After the collection of all-laser reflections, the light then travels into the gain medium.

In the very next stage, the pump light passes through the optical fiber, which consists of two major components. One is ‘Core’ which offers the passway to the light and is made of silica glass. The other part is ‘Cladding’, which provides a tight coating to the ‘Core’ so that the light travels uninterrupted.

Fiber lasers do sometimes lose some of their heat depending on the perfection of the Cladding it has; however, it always maintains the required wavelength due to the technical surroundings.

After passing through the optical fiber, the light strikes and reacts with the electrons. Even if the electrons are at a low energy level, they produce photons depending on wavelengths. The photons then interact with other electrons or return to a relaxed state.

This is how the laser beam flows steadily and helps in cutting heavy materials such as industrial sheet metal.

We listed some portable fiber lasers here that can engrave metal.

How to measure fiber laser strength?

There are several parameters by which you can measure the performance of a fiber laser.

The wavelength of a fiber laser is typically around 1 micron (1000 nanometers). The wavelengths may vary between 780 nm and 2200 nm, which is invisible to the human eye. This frequency is achieved when the wavelength is between the Infrared & the Ultraviolet ray. 

However, the green fiber laser beam is noticed by the human eyes and works well in soft materials such as Gold, Glass, Silicone, and Copper. Such Green lasers are used to make holograms and surgery.

Even though we have seen that the CO2 lasers are measured in Watt, so do the fiber lasers. But there are some differentiations.

For instance, a 100 watts fiber laser can reach up to 10,000 Watts of peak power since the pulsed fiber laser does not produce constant energy.

Application of Fiber Laser

These are works done by fiber lasers.
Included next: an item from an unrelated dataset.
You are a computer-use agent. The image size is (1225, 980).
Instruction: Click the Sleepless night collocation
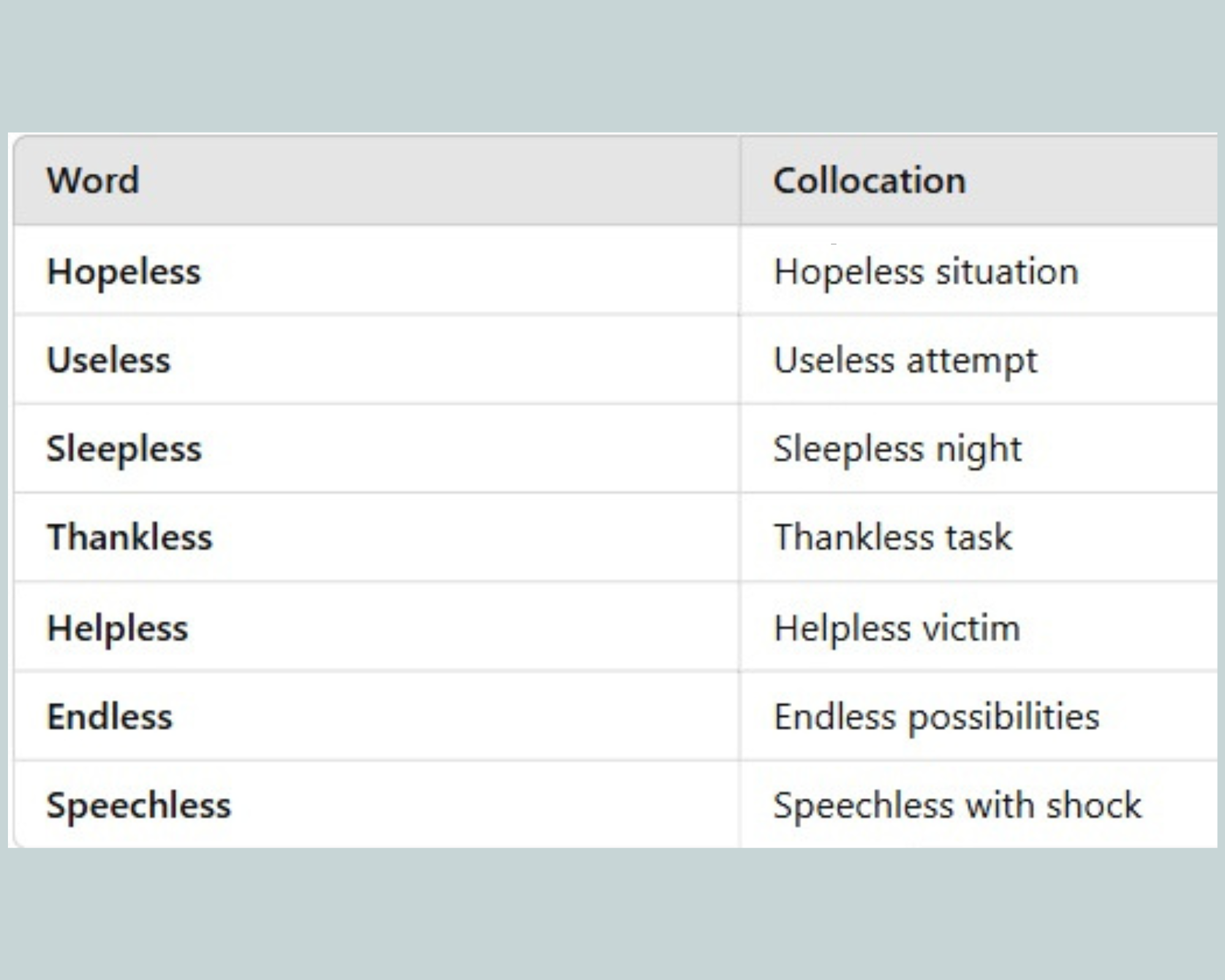(897, 449)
There may be similarities between CO2 lasers, but, depending on the toughness, the role of fiber laser appears.

Laser Cutting

Fiber laser power is used to cut thick materials such as industrial steel & other sheet metals. Similarly, cutting stainless steel and other heavier materials would require fiber lasers.

Just a recap, A co2 laser cannot cut Stainless steel since the shininess of stainless steel reflects the laser beam backward.

Benefits of Fiber laser cutting.

• Ability to cut thicker materials
• Faster cutting
• Better Precision & less wastage
• Con-contact process & there is a low risk of system loss.
•  Improves processing time
• Low operating costs

Cons of Fiber Laser cutting

• It’s more expensive than the CO2 lasers
• Required experience & safety precautions
• It may bring heat damage if materials are not suitable for the given laser strength.

Laser Welding

Fiber laser can also be worked as a welding machine and has become popular due to its faster speed & efficiency.

Laser beam welding (LBW) is a welding technique used to join multiple pieces of metal through the use of a laser. The laser beam provides a concentrated heat source, allowing for narrow, deep welds and high welding rates. LBW is used primarily in high-volume applications, such as the automotive, aerospace, and electronics industries. In LBW, a laser beam is focused on the surface of the two materials to be joined. The laser radiation is absorbed by the material, creating a molten pool at the joint interface. The molten pool is then stirred and allowed to solidify, forming a solid joint.

Laser Engraving

Laser marking is the process of using a laser for etching or engraving an object. The technology can be used to mark a wide variety of materials, such as plastic, metal, and glass. Laser marking is more precise than traditional marking methods, such as engraving, printing, and stenciling, and can produce high–quality, permanent marks on a variety of surfaces. Laser marking is used for a range of applications, including product identification, security marking, and decorative engraving.

Laser Cleaning

A fiber laser can also be utilized in laser cleaning. Laser cleaning is the process of using a laser to remove dirt, rust, paint, or other materials from a surface. The process is non–abrasive and produces no further waste, making it an environmentally friendly alternative to traditional cleaning methods. Laser cleaning can be used on a variety of materials, including metals, stones, and glass.